Work instructions: Up to and including the line that contains "Task: Click the Enviar button", write out each line of the material from its first line, exactly.

━━━━━ Records to process ━━━━━

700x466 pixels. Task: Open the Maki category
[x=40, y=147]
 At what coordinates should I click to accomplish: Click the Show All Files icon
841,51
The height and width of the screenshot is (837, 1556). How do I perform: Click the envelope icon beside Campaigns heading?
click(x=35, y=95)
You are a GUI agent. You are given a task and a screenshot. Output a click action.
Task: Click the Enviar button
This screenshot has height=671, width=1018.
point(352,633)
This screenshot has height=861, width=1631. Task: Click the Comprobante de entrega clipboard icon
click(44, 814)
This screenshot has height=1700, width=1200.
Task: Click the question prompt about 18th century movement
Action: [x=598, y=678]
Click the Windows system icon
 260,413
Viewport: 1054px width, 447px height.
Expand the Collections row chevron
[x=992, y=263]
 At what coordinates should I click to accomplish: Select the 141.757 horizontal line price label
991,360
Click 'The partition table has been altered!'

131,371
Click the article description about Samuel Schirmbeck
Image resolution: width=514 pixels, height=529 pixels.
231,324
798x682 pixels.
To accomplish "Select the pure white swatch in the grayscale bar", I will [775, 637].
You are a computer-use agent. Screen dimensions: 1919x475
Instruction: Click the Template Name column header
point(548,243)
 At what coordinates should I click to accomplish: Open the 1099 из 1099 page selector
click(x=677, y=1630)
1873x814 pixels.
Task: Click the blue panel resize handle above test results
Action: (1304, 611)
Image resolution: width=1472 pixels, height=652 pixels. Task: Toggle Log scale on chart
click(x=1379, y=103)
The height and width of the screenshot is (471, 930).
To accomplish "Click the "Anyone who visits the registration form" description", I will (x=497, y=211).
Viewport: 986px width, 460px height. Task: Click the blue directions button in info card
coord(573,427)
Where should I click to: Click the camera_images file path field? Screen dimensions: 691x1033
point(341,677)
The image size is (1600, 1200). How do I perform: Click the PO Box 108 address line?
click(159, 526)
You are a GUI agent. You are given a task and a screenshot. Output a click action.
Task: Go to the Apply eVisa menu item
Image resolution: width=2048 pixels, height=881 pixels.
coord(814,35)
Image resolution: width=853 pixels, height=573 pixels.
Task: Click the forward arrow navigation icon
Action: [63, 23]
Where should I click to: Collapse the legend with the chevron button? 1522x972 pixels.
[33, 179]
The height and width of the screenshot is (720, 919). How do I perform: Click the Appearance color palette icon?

━━━━━

Output for this exercise:
700x466 pixels. Task: Open the Maki category
[x=40, y=147]
 At what coordinates should I click to accomplish: Click the Show All Files icon
841,51
The height and width of the screenshot is (837, 1556). How do I perform: Click the envelope icon beside Campaigns heading?
click(x=35, y=95)
You are a GUI agent. You are given a task and a screenshot. Output a click action.
Task: Click the Enviar button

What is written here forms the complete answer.